In the politics of the narcissistic mind, change becomes a means not to a better society, but to better feelings; “lucidity and liberation” is found not through living in a better society brought about by said change, but through the translation of emotions into the political realm in the form of that change. Revolutionaries must hold on to their emotions, and they must do so to reach purely emotional ends. The emotions, in fact, may very well be the ends, since the proclaimed goal is clearly far too utopian to be realized, at least in the lifetime of the revolutionary, who is almost certainly narcissistic. Sorry, kids; you’ve been pwned. And memes are very adaptable, especially the ones that radicals of all sorts are currently fighting against, so it would be absurd to think at least some of them could not outlast a revolution.
The application of this principle to certain other current events should be obvious. When a protest against the police in the most notorious police state in the developed world degenerates into an orgy of consumerism surpassing even Black Friday, when ‘the people’, whoever they are, turn a perfect opportunity for mass mobilization against patently absurd political abuses into a Mammonic mockery, a rally for free shoes, can it really be said that there is any hope of attacking the roots of the problems? Of course not!

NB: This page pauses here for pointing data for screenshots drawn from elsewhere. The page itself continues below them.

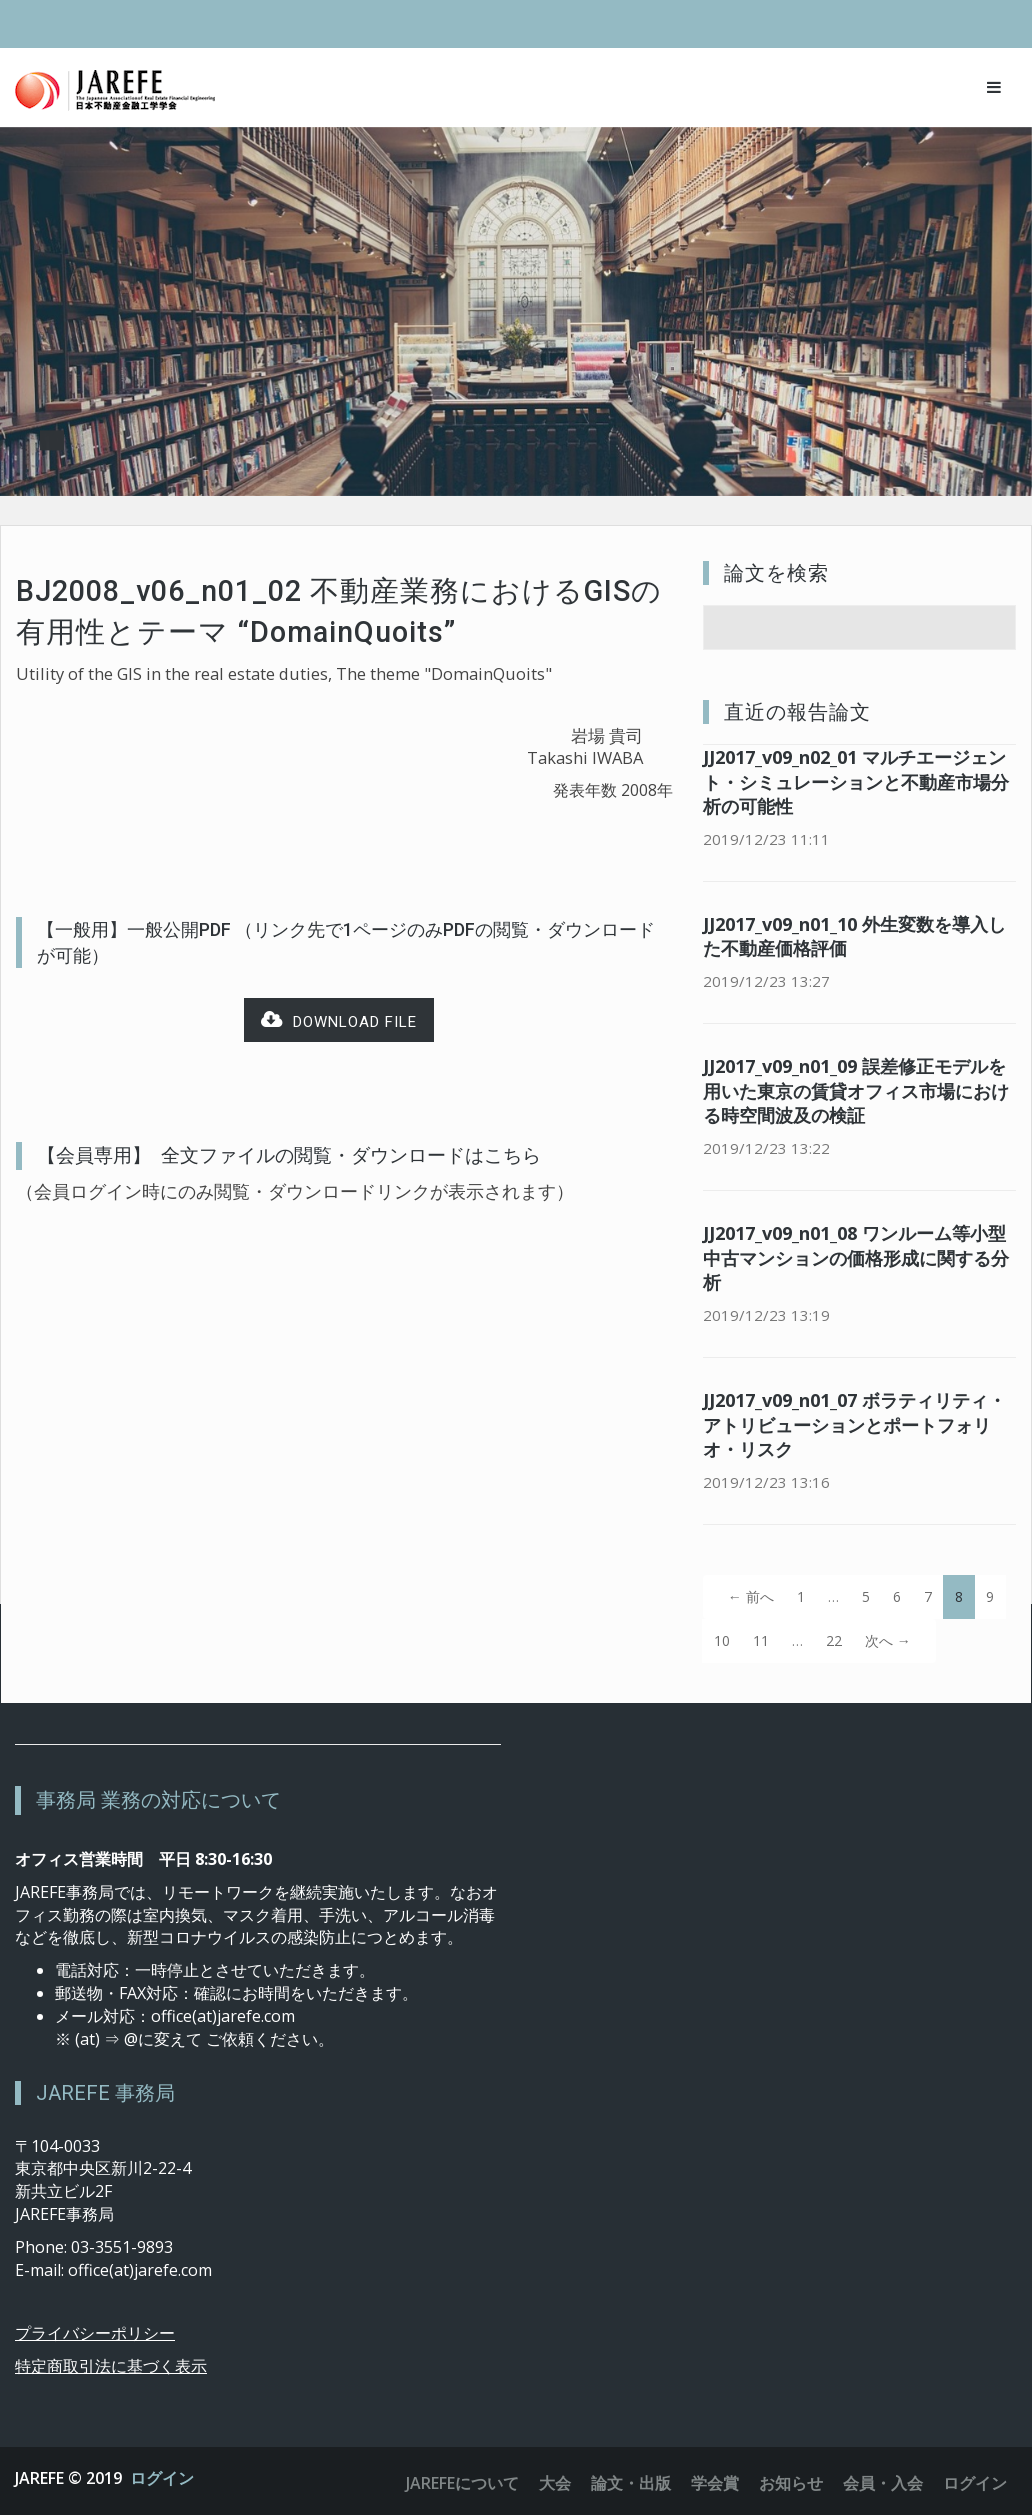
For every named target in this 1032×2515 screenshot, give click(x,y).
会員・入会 (883, 2483)
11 (761, 1640)
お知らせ (791, 2483)
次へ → (888, 1640)
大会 (555, 2483)
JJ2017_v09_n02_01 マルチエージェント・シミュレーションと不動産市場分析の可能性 (856, 782)
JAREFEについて (462, 2483)
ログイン (162, 2478)
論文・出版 (631, 2483)
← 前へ (751, 1596)
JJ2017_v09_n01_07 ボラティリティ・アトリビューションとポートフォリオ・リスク (854, 1425)
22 (834, 1640)
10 (722, 1640)
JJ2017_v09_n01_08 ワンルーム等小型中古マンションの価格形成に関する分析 (856, 1258)
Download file (339, 1020)
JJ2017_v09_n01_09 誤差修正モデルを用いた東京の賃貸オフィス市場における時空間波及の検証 (856, 1091)
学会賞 (715, 2483)
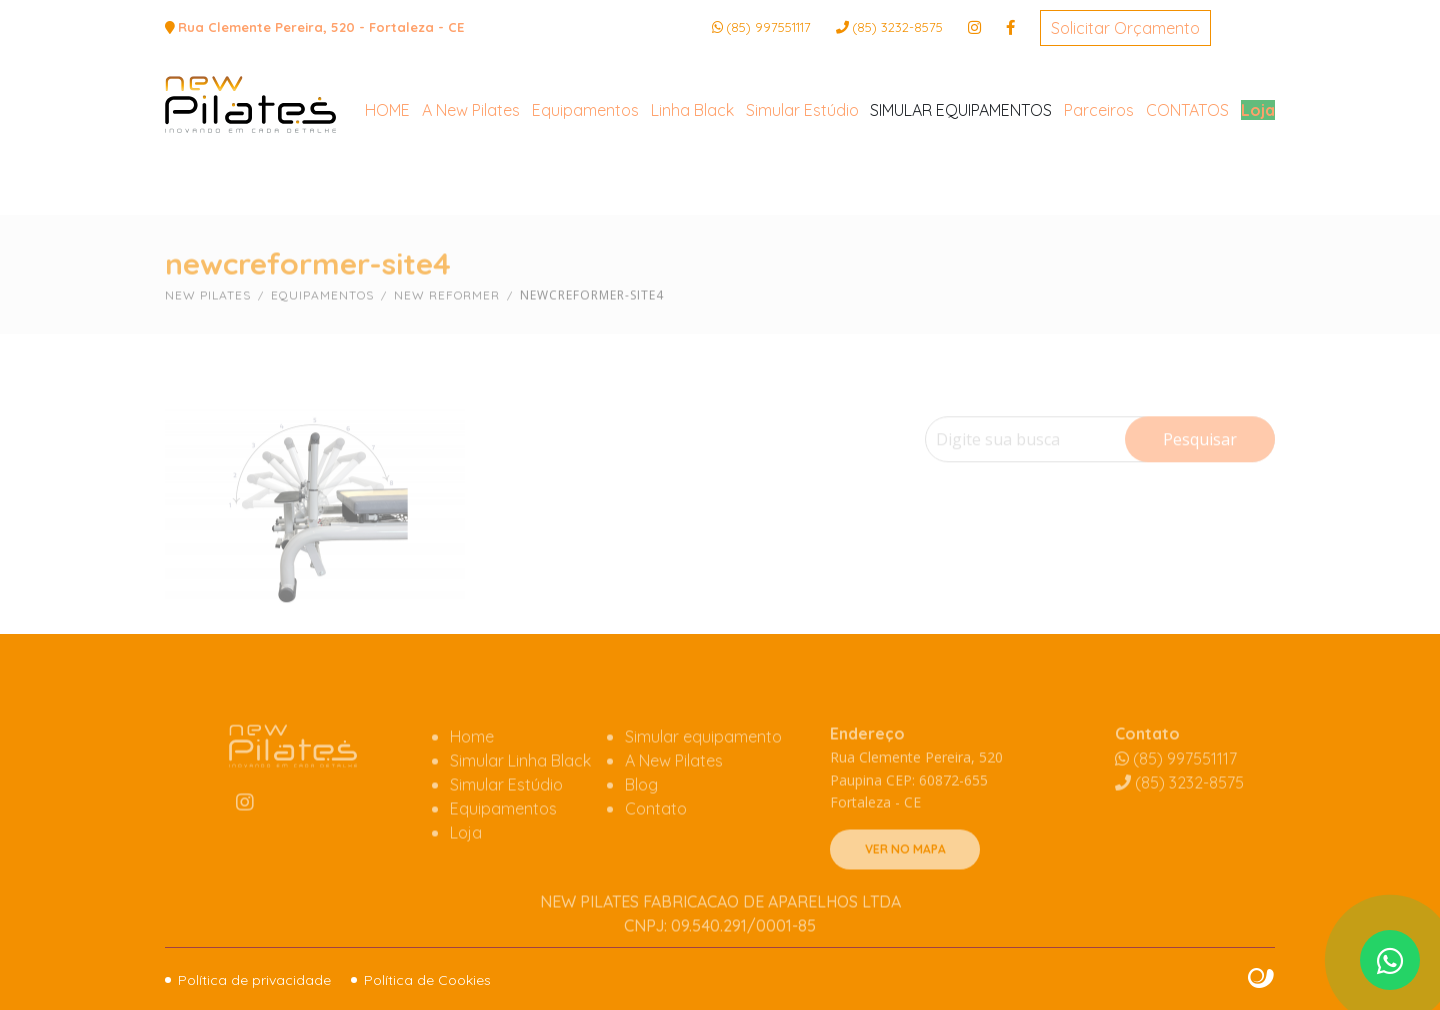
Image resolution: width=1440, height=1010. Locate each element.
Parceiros (1099, 185)
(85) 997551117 (768, 27)
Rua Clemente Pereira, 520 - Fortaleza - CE (321, 27)
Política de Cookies (427, 980)
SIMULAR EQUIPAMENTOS (961, 185)
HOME (387, 185)
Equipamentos (585, 185)
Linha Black (692, 185)
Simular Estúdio (802, 185)
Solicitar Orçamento (1125, 28)
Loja (1258, 185)
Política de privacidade (254, 980)
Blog (641, 820)
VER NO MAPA (905, 884)
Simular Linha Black (520, 796)
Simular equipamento (703, 772)
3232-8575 (897, 27)
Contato (656, 844)
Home (472, 772)
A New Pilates (471, 185)
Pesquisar (1200, 473)
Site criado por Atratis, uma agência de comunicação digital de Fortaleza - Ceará (1261, 979)
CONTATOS (1187, 185)
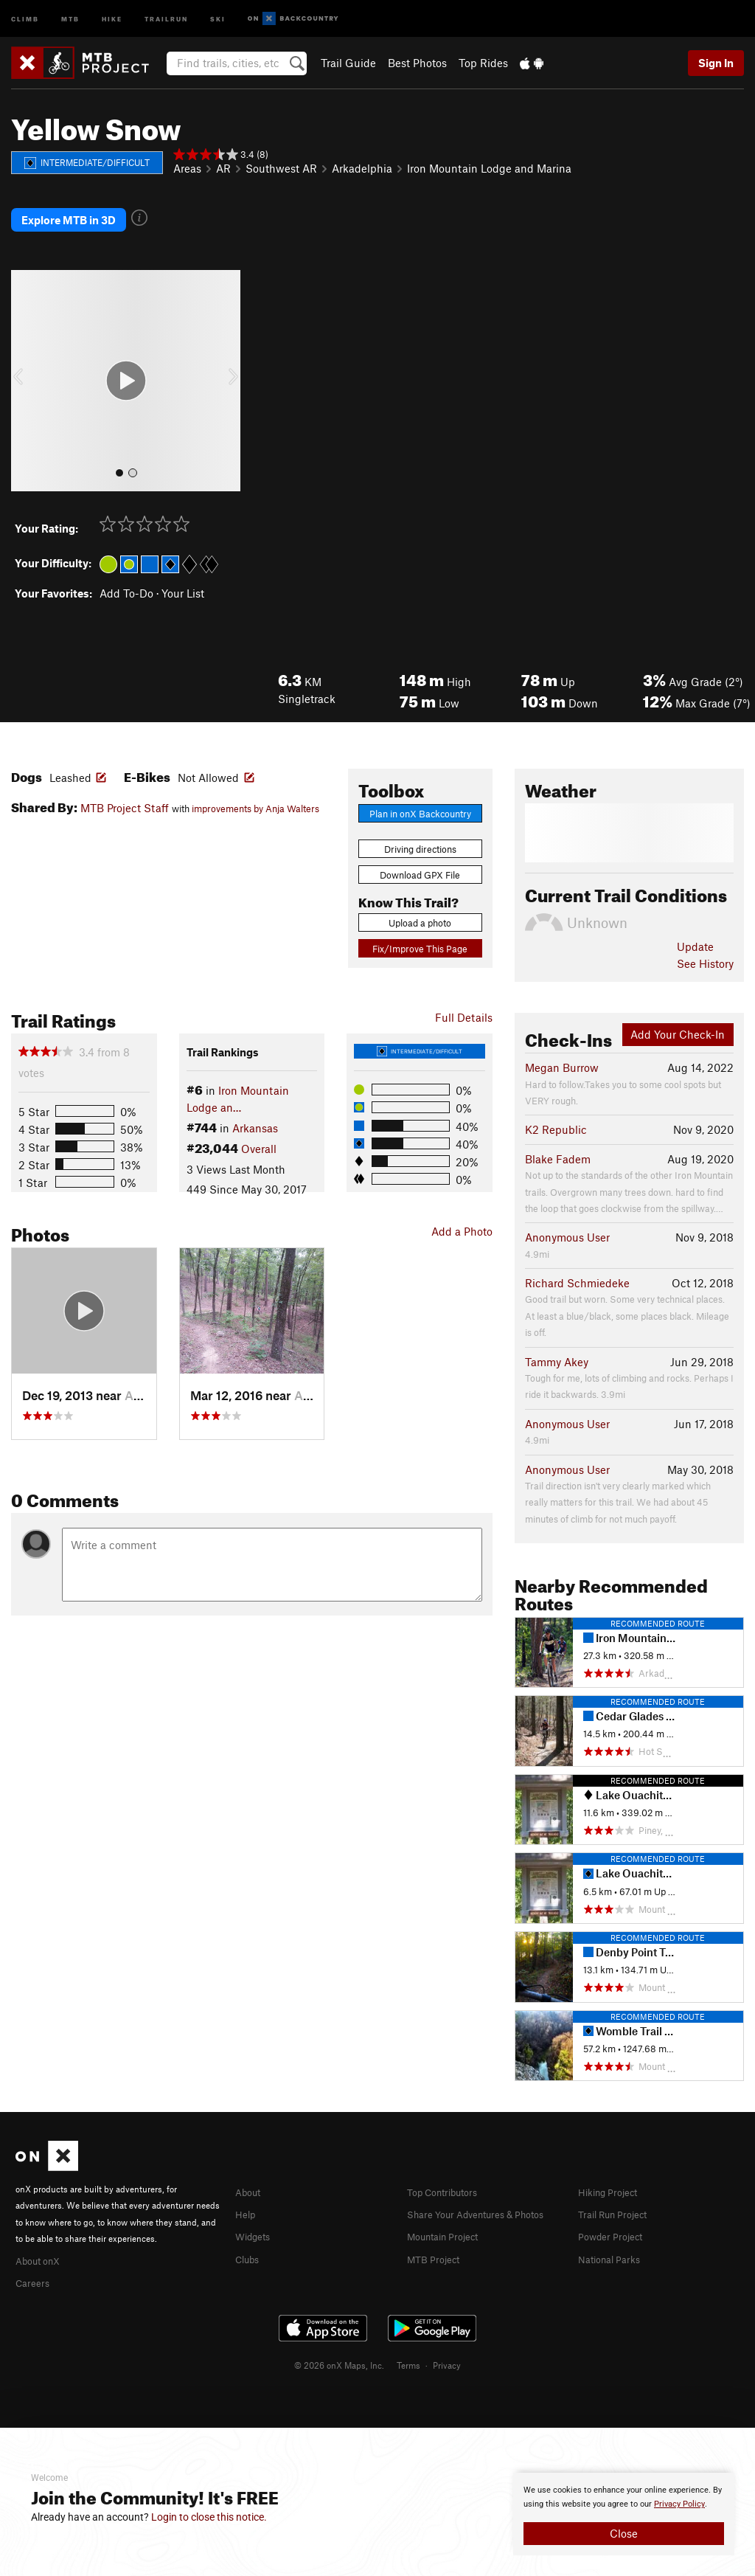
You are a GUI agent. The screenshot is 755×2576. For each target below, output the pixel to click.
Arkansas (255, 1108)
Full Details (464, 998)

The left will never be successful. Why? Because the left has all been pwned, and once you’ve been pwned, you can’t be un-pwned. How can you have a successful revolution when you can’t even break away from the values of the ideology you’re trying to destroy? How can you educate the next generation in such a way that they will not be infected when your ideology cannot produce any learning materials that do not contain the virus?
Notice, however, that I said specifically that the left will be successful. If you buy the above, it follows necessarily that the only revolution that can succeed is a reactionary one.